特集~県北を喰らう



 
人は、他の生き物(動植物)の命をいただき、生を持続させている。「いただきます」は、それらの命に感謝する言葉だと教わった。しかし、私たちはいつの間にか、そうした気持ちを忘れてしまっていないだろうか。今年ほど、「食の安全、安心」という言葉の重みを思い知らされた年はない。安全、安心な食は私たちの健康を維持するために欠かせないものであり、未来を担う子供たちにとっては日々の勉学、スポーツに励むための大切な糧になる。幸い、宮崎県北は新鮮な食材の宝庫だ。W+ingは、恵まれ過ぎるが故に見落としがちだった県北の食材にスポットを当て、それらを一度に味わい尽くせる形、〝なべ〟にしてみた。県北の恵みを喰(く)らって、冬を乗り越えたい。

 「県北を味わい尽くす」とは言っても、あまりにも材料が多岐にわたりすぎ、素人では手に負えない。そこで、延岡市安賀多町の松乃寿司のご主人、竹井孝成さんに知恵を拝借した。
 しばらく宙をにらんでいた竹井さんだったが、「うんうん」と何度かうなずくと「北浦のOh茶メ豚の味噌なべなんてどうですか」と自信たっぷりに答えてくれた。曰く、豚肉と味噌の相性は最高で、野菜もたっぷり入るなべは栄養満点。まさに「県北を味わい尽くす」というテーマにぴったりだ。
 そうと決まれば次は材料集め。店頭に出かけると、あるある。ハクサイ、ニンジン、ミズナ、シイタケ、長ネギ、みんな地元産でそろい、改めて豊かな土地で生活していることに感謝する。
########################################
§ **練習問題**:
「県北を喰らう」の記事を読んで、次の質問に答えてください。
(a) 「いただきます」は何に感謝する言葉だと教わったと書かれていますか。
(b) 竹井孝成さんはどこの店のご主人ですか。
(c) 店頭で地元産のものがそろった食材を五つ挙げてください。

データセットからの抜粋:
########################################
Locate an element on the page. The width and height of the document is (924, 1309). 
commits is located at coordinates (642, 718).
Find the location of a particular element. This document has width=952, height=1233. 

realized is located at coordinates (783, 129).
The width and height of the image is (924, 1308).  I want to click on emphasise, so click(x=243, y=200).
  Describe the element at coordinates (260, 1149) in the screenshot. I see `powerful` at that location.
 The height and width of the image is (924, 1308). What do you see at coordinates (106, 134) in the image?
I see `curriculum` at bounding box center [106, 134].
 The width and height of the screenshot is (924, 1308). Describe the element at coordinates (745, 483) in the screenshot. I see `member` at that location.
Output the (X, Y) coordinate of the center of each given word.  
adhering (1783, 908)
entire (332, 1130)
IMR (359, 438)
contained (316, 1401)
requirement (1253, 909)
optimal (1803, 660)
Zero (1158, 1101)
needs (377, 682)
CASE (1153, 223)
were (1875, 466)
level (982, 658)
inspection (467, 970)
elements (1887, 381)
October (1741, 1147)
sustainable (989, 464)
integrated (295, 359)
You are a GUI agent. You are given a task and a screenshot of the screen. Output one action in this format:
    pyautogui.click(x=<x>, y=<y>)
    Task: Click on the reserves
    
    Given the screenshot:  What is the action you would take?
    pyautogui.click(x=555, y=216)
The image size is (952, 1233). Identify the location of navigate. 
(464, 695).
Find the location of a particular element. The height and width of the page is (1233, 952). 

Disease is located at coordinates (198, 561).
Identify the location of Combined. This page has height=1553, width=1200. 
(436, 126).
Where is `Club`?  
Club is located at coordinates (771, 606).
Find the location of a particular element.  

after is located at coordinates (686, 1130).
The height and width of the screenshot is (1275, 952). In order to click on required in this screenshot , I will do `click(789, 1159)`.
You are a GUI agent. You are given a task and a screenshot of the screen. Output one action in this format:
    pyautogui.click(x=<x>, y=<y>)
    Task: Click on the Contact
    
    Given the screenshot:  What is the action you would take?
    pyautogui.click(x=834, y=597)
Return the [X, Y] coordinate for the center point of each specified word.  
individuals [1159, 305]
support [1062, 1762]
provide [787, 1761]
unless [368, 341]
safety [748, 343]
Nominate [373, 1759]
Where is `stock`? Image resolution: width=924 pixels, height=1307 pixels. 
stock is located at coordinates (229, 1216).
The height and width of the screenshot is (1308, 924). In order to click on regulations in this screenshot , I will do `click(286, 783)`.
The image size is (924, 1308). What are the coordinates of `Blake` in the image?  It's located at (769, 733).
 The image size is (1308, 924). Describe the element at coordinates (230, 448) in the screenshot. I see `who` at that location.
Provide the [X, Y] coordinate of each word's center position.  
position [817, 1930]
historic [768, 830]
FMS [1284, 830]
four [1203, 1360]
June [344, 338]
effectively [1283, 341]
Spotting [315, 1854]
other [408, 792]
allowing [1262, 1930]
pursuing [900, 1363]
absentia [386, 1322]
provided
########################################
§ **解答**:
(a) 人が命をいただいている他の生き物(動植物)の命
(b) 延岡市安賀多町の松乃寿司
(c) ハクサイ、ニンジン、ミズナ、シイタケ、長ネギ